大分市、生成AIの業務活用手引を作成 全職員に配布「発展的な使い方を」【大分県】

生成AI活用の手引を紹介する大分市職員
大分市の生成AI活用の手引。精度の高い回答を得るための方法などをまとめた

 【大分】大分市は、質問に応じて文章などを自動で作る生成AI(人工知能)を業務に活用するための手引を作った。精度の高い回答を得る方法や使用上の注意をまとめた。生成AIを「業務の効率化や新たなアイデアの創出、負担軽減に役立つ技術」と評価し、積極的な利用を促す。

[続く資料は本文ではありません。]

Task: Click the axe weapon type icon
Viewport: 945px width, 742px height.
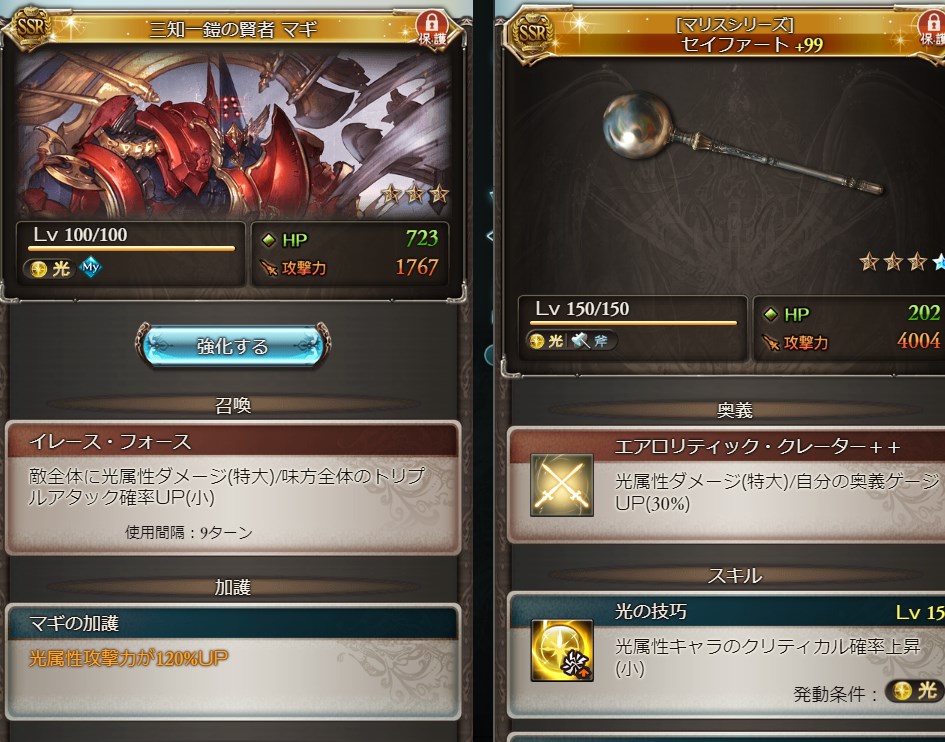Action: (x=580, y=341)
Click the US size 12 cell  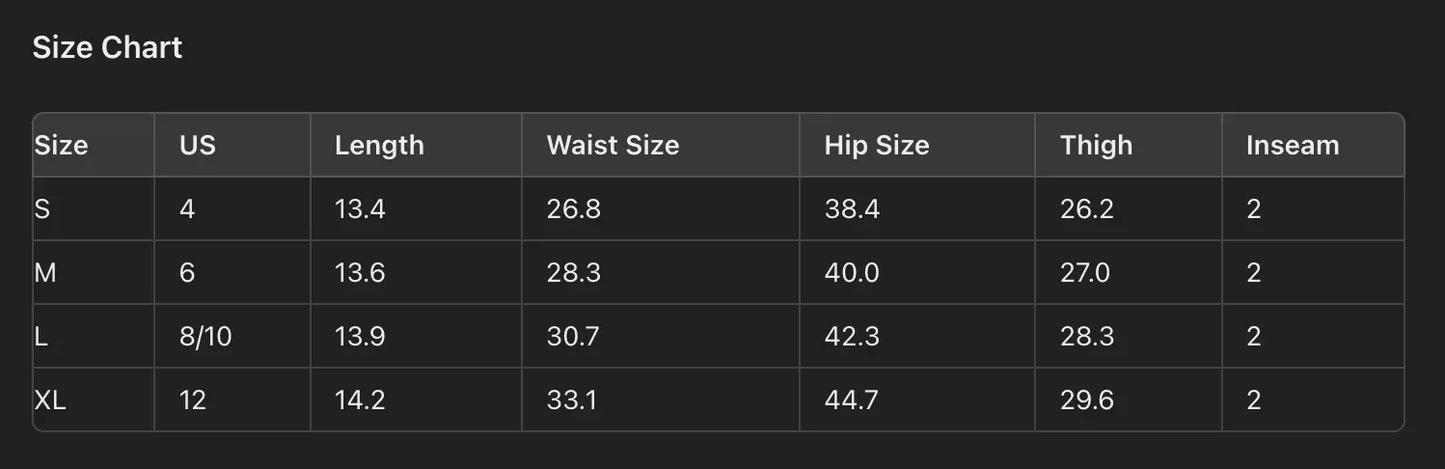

 9月28日に全職員に配布した。「あいさつ文の作成」「研修会の進め方のアイデア出し」など具体例を挙げ、生成AIに指示(質問)する際のポイントや、AIからの回答例を載せている。

 説明会の案内文を作るケースでは、「立場や目的、対象などを指定して質問をすると精度を高めやすい」と助言する。1回目の回答で得た文章に対して「指定の文字数で要約する」など条件を絞り込み、希望する回答に近づける方法を伝えている。

 市によると、7~8月にかけて、関連部署の職員32人によるチームをつくり、機能や会話形式などが異なる「チャットGPT」「ビングAI」など複数の生成AIのサービスを検証した。基本的な操作方法を学んだ上で、精度の高い回答を得られる質問や活用が見込める市の業務を調べた。

 手引に使った文章や画像は実際にチャットGPTなどを用いて作った。「注意点の羅列だけで終わらず、発展的な使い方ができるような内容を目指した」(情報政策課)という。

 生成AIは使用に際し、▽既存の著作物に類似した生成物を利用することによる著作権侵害▽入力した個人情報の流出―などのリスクがある。生成物の内容が不正確な場合もあり、利用には慎重さも求められる。市の手引ではこうした注意点も伝えている。

 市は手引を市ホームページで公開している。31日には職員向けの研修会で活用するという。情報政策課は「正しく扱えば、新しい観点を与えてくれる技術。有効に使っていきたい」と話した。

     

<メモ>

 生成AIは膨大なデータを学習し、利用者の求める文章や画像、音声などを作る。米大手IT企業が開発し、既存ソフトと連携したサービスにも力を入れている。県内でも複数自治体が業務・サービスへの活用に向けて調査研究している。